◆ **Written problem**
Reproduce the records below, switching every "arrowhead" to "arrow tip" and keeping everything else the same.

[Record extracts start]

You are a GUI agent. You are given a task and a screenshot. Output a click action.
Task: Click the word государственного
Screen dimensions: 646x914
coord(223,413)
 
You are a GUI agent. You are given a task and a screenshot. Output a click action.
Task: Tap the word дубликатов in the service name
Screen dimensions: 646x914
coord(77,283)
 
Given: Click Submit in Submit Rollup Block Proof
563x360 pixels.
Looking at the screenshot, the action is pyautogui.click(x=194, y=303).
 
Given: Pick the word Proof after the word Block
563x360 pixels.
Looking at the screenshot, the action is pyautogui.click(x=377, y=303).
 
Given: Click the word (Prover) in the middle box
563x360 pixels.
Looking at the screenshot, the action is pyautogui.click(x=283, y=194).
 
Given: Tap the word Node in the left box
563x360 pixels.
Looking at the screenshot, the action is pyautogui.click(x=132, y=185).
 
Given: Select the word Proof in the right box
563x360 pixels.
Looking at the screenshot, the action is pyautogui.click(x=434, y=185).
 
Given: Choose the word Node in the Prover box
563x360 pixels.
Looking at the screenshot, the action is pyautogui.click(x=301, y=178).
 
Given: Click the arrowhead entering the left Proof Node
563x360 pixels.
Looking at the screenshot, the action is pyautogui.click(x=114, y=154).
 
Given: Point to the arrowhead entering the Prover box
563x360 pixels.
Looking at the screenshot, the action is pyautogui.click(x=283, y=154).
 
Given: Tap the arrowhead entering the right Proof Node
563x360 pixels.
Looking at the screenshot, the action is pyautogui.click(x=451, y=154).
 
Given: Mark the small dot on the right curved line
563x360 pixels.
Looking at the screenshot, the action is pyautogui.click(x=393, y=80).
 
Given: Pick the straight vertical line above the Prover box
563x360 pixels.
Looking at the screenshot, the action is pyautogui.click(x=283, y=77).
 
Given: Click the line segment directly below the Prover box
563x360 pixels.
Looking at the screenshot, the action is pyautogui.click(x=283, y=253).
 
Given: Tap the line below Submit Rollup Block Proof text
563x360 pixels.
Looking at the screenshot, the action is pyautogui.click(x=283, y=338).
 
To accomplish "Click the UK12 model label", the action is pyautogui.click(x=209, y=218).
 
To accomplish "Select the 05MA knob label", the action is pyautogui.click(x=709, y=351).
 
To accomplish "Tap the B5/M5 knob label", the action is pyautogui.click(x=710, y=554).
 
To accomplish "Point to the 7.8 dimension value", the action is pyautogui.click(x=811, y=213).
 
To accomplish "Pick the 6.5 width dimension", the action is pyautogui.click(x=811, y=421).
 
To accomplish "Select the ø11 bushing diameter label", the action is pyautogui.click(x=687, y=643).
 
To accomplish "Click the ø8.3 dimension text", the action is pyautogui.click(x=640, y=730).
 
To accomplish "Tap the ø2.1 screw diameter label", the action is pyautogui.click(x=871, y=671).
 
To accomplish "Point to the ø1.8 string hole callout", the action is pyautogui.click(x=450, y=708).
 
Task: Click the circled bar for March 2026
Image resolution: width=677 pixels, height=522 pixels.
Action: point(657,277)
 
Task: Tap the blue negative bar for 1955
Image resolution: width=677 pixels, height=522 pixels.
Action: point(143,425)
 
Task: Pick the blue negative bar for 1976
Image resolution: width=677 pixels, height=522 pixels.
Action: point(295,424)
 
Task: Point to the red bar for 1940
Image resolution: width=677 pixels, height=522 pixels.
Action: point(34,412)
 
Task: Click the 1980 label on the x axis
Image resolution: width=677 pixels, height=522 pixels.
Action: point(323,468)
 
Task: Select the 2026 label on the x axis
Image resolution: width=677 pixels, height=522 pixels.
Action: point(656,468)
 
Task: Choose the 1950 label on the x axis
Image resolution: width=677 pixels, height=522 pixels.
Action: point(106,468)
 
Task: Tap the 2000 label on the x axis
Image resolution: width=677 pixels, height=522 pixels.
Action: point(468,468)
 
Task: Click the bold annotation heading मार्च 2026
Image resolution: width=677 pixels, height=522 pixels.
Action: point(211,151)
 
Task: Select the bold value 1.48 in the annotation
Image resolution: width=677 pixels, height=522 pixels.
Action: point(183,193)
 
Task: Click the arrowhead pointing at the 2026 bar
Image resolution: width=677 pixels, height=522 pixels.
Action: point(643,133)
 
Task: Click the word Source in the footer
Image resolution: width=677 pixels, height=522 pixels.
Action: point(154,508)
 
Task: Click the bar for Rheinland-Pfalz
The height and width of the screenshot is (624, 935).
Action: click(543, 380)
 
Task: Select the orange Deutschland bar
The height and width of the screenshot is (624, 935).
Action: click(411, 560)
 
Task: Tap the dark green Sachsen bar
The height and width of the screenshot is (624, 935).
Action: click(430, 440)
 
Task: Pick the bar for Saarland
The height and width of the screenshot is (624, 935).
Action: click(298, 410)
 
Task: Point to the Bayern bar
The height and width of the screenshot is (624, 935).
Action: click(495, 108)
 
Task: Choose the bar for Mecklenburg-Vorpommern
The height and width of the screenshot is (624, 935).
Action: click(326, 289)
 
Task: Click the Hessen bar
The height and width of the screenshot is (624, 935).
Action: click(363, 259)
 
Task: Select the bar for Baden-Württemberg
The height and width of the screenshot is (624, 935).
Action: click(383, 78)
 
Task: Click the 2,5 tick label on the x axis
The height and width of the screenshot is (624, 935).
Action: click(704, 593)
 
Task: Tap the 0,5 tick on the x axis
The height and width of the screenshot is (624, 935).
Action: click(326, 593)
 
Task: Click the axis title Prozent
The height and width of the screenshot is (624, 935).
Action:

[Record extracts end]

◆ **Answer to the problem**
You are a GUI agent. You are given a task and a screenshot. Output a click action.
Task: Click the word государственного
Screen dimensions: 646x914
coord(223,413)
 
You are a GUI agent. You are given a task and a screenshot. Output a click action.
Task: Tap the word дубликатов in the service name
Screen dimensions: 646x914
coord(77,283)
 
Given: Click Submit in Submit Rollup Block Proof
563x360 pixels.
Looking at the screenshot, the action is pyautogui.click(x=194, y=303).
 
Given: Pick the word Proof after the word Block
563x360 pixels.
Looking at the screenshot, the action is pyautogui.click(x=377, y=303).
 
Given: Click the word (Prover) in the middle box
563x360 pixels.
Looking at the screenshot, the action is pyautogui.click(x=283, y=194).
 
Given: Tap the word Node in the left box
563x360 pixels.
Looking at the screenshot, the action is pyautogui.click(x=132, y=185).
 
Given: Select the word Proof in the right box
563x360 pixels.
Looking at the screenshot, the action is pyautogui.click(x=434, y=185).
 
Given: Choose the word Node in the Prover box
563x360 pixels.
Looking at the screenshot, the action is pyautogui.click(x=301, y=178).
 
Given: Click the arrow tip entering the left Proof Node
563x360 pixels.
Looking at the screenshot, the action is pyautogui.click(x=114, y=154).
 
Given: Point to the arrow tip entering the Prover box
563x360 pixels.
Looking at the screenshot, the action is pyautogui.click(x=283, y=154).
 
Given: Tap the arrow tip entering the right Proof Node
563x360 pixels.
Looking at the screenshot, the action is pyautogui.click(x=451, y=154).
 
Given: Mark the small dot on the right curved line
563x360 pixels.
Looking at the screenshot, the action is pyautogui.click(x=393, y=80).
 
Given: Pick the straight vertical line above the Prover box
563x360 pixels.
Looking at the screenshot, the action is pyautogui.click(x=283, y=77).
 
Given: Click the line segment directly below the Prover box
563x360 pixels.
Looking at the screenshot, the action is pyautogui.click(x=283, y=253).
 
Given: Tap the line below Submit Rollup Block Proof text
563x360 pixels.
Looking at the screenshot, the action is pyautogui.click(x=283, y=338).
 
To accomplish "Click the UK12 model label", the action is pyautogui.click(x=209, y=218).
 
To accomplish "Select the 05MA knob label", the action is pyautogui.click(x=709, y=351).
 
To accomplish "Tap the B5/M5 knob label", the action is pyautogui.click(x=710, y=554).
 
To accomplish "Point to the 7.8 dimension value", the action is pyautogui.click(x=811, y=213).
 
To accomplish "Pick the 6.5 width dimension", the action is pyautogui.click(x=811, y=421).
 
To accomplish "Select the ø11 bushing diameter label", the action is pyautogui.click(x=687, y=643).
 
To accomplish "Click the ø8.3 dimension text", the action is pyautogui.click(x=640, y=730).
 
To accomplish "Tap the ø2.1 screw diameter label", the action is pyautogui.click(x=871, y=671).
 
To accomplish "Point to the ø1.8 string hole callout", the action is pyautogui.click(x=450, y=708).
 
Task: Click the circled bar for March 2026
Image resolution: width=677 pixels, height=522 pixels.
Action: point(657,277)
 
Task: Tap the blue negative bar for 1955
Image resolution: width=677 pixels, height=522 pixels.
Action: point(143,425)
 
Task: Pick the blue negative bar for 1976
Image resolution: width=677 pixels, height=522 pixels.
Action: point(295,424)
 
Task: Point to the red bar for 1940
Image resolution: width=677 pixels, height=522 pixels.
Action: point(34,412)
 
Task: Click the 1980 label on the x axis
Image resolution: width=677 pixels, height=522 pixels.
Action: point(323,468)
 
Task: Select the 2026 label on the x axis
Image resolution: width=677 pixels, height=522 pixels.
Action: point(656,468)
 
Task: Choose the 1950 label on the x axis
Image resolution: width=677 pixels, height=522 pixels.
Action: point(106,468)
 
Task: Tap the 2000 label on the x axis
Image resolution: width=677 pixels, height=522 pixels.
Action: point(468,468)
 
Task: Click the bold annotation heading मार्च 2026
Image resolution: width=677 pixels, height=522 pixels.
Action: point(211,151)
 
Task: Select the bold value 1.48 in the annotation
Image resolution: width=677 pixels, height=522 pixels.
Action: point(183,193)
 
Task: Click the arrow tip pointing at the 2026 bar
Image resolution: width=677 pixels, height=522 pixels.
Action: point(643,133)
 
Task: Click the word Source in the footer
Image resolution: width=677 pixels, height=522 pixels.
Action: point(154,508)
 
Task: Click the bar for Rheinland-Pfalz
The height and width of the screenshot is (624, 935).
Action: click(543, 380)
 
Task: Select the orange Deutschland bar
The height and width of the screenshot is (624, 935).
Action: click(411, 560)
 
Task: Tap the dark green Sachsen bar
The height and width of the screenshot is (624, 935).
Action: click(430, 440)
 
Task: Pick the bar for Saarland
The height and width of the screenshot is (624, 935).
Action: click(298, 410)
 
Task: Point to the Bayern bar
The height and width of the screenshot is (624, 935).
Action: click(495, 108)
 
Task: Choose the bar for Mecklenburg-Vorpommern
The height and width of the screenshot is (624, 935).
Action: click(326, 289)
 
Task: Click the Hessen bar
The height and width of the screenshot is (624, 935).
Action: click(363, 259)
 
Task: Select the bar for Baden-Württemberg
The height and width of the screenshot is (624, 935).
Action: click(383, 78)
 
Task: Click the 2,5 tick label on the x axis
The height and width of the screenshot is (624, 935).
Action: click(704, 593)
 
Task: Tap the 0,5 tick on the x axis
The height and width of the screenshot is (624, 935).
Action: click(326, 593)
 
Task: Click the axis title Prozent
The height and width of the screenshot is (624, 935).
Action:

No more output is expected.